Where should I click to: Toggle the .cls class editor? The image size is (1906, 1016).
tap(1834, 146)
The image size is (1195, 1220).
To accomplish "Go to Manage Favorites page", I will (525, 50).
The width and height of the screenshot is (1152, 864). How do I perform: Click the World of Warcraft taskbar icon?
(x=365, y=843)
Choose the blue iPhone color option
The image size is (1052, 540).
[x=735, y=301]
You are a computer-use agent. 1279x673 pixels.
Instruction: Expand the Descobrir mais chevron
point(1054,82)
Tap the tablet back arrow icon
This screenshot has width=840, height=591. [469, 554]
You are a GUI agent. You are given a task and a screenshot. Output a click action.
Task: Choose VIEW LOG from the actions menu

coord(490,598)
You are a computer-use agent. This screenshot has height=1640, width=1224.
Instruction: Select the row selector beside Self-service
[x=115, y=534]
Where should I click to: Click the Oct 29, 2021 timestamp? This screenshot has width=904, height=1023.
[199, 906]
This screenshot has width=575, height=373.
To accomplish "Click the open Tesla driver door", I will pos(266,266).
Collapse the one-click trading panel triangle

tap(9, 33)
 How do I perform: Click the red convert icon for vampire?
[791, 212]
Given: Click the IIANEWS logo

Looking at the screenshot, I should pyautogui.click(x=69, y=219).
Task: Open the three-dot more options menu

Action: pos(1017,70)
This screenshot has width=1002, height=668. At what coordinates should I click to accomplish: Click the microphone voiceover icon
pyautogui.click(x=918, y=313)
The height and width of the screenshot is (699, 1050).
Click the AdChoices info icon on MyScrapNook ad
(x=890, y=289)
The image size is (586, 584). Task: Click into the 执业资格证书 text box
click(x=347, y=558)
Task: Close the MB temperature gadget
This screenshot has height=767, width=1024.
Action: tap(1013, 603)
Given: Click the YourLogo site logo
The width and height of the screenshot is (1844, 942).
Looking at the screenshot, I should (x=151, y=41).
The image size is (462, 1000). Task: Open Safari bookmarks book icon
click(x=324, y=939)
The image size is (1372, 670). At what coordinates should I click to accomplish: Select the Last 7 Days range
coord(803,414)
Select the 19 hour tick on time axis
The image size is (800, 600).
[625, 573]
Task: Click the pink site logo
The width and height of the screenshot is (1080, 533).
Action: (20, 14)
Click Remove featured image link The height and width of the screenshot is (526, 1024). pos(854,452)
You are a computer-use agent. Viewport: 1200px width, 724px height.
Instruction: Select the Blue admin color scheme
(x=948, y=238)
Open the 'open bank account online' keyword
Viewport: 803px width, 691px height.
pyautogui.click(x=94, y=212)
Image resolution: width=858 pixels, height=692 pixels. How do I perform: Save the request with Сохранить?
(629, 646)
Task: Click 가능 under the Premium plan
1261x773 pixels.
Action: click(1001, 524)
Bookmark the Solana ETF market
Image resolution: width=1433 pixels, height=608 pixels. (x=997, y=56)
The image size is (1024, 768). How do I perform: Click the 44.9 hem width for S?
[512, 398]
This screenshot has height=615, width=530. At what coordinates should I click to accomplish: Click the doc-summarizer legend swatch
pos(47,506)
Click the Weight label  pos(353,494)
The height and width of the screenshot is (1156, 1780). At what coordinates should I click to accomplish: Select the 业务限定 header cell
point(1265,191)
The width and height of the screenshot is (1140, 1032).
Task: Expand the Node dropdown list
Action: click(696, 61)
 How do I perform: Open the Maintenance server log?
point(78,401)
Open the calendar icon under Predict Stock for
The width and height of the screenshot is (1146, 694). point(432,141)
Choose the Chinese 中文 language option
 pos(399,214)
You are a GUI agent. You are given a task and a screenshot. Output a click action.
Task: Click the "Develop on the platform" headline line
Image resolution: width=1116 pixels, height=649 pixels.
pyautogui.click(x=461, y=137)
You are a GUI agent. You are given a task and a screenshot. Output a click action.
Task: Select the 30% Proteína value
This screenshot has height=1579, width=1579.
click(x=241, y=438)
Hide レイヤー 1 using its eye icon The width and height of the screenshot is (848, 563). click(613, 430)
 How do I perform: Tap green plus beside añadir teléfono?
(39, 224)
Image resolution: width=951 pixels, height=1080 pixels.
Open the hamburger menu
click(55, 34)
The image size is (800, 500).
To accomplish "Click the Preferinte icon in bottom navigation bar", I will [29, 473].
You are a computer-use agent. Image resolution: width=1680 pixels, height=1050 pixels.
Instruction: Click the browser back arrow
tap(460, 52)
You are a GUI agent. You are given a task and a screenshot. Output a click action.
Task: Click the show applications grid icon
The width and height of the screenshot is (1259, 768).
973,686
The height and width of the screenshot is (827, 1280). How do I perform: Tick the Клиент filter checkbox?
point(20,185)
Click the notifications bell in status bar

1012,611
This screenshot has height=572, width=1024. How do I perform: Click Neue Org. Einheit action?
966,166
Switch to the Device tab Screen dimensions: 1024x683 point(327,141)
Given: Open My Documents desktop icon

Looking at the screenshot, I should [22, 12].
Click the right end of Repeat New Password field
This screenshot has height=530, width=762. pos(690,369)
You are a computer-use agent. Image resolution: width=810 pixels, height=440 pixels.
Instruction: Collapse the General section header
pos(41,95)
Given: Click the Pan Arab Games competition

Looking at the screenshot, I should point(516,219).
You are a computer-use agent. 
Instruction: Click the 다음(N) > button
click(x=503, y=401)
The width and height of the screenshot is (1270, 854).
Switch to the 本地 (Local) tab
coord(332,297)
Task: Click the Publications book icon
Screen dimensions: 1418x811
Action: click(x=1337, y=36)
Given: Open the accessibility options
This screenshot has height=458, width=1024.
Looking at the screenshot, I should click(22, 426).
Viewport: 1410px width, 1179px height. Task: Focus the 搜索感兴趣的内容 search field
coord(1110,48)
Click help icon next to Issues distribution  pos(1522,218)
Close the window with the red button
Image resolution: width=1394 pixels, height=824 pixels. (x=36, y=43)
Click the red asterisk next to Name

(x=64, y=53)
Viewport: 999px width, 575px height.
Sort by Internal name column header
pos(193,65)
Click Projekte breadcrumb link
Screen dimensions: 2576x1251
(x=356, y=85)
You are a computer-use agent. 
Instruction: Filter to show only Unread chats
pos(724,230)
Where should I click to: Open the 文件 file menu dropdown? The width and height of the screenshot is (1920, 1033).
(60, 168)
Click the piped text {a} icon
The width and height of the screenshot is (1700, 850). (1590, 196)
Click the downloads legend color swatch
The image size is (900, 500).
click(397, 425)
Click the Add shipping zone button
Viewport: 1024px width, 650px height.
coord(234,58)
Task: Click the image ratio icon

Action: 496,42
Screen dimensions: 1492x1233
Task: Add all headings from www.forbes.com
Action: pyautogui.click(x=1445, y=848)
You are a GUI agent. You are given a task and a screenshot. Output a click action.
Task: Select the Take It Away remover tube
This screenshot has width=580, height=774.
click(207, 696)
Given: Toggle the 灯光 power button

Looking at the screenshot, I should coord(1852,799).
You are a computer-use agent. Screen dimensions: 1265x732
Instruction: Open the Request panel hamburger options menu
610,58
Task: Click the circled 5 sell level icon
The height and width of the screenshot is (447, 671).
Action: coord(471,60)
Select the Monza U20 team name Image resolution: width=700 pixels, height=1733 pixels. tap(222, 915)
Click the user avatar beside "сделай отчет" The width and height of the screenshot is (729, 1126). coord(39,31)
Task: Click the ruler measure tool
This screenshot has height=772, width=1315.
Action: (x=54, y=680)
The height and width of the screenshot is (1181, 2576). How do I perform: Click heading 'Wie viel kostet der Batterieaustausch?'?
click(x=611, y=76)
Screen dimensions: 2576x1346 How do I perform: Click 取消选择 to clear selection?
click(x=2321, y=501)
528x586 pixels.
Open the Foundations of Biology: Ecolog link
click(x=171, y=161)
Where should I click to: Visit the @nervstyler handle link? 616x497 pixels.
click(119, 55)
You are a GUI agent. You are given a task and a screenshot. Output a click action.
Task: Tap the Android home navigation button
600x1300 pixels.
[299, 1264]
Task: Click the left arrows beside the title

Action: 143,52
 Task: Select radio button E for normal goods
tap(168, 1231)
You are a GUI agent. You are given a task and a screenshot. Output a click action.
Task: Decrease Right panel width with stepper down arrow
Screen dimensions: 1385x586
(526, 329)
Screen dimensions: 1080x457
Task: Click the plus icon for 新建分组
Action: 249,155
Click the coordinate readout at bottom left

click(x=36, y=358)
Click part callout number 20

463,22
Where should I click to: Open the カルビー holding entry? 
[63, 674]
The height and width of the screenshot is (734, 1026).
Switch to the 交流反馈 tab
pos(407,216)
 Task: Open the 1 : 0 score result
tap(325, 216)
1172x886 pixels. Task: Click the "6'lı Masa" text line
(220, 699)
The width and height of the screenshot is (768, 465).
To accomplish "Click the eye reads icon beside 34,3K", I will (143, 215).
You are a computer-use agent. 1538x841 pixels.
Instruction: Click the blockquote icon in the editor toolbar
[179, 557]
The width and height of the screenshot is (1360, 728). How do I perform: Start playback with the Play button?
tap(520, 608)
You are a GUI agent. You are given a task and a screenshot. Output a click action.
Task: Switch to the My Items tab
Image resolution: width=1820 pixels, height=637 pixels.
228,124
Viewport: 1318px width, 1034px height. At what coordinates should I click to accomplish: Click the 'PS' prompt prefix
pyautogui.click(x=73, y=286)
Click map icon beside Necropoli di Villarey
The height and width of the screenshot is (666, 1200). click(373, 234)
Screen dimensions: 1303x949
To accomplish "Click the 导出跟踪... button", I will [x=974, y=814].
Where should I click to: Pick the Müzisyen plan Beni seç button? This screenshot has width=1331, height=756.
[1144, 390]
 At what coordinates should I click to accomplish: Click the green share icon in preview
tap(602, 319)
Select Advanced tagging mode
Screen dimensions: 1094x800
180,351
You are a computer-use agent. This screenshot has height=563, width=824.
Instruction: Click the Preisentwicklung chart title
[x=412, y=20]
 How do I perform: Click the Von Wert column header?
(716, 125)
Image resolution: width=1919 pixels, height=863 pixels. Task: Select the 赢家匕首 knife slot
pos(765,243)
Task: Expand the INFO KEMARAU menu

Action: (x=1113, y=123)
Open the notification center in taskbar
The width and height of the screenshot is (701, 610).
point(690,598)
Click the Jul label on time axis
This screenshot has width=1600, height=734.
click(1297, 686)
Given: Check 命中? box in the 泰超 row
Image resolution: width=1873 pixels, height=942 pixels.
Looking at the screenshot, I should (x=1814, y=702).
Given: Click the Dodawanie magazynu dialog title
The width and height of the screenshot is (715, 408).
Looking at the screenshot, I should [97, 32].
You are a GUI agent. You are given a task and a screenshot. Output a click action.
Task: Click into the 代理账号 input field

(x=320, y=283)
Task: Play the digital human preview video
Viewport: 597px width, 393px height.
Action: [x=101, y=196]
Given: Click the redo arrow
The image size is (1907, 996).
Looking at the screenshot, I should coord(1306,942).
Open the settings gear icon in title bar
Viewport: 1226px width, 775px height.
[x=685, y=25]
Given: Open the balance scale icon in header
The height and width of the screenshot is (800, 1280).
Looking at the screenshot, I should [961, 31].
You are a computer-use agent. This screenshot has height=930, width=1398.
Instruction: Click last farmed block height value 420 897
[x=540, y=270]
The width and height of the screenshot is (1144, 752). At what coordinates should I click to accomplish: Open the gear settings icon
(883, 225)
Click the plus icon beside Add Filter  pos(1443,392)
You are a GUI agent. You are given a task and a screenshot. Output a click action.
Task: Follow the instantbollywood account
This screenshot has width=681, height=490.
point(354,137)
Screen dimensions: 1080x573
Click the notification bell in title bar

══════════════════════════════

[What is needed]
Some of the data mentions "navigation". Copy every line where it does.

[Result for this task]
To accomplish "Click the Preferinte icon in bottom navigation bar", I will [29, 473].
Task: Tap the Android home navigation button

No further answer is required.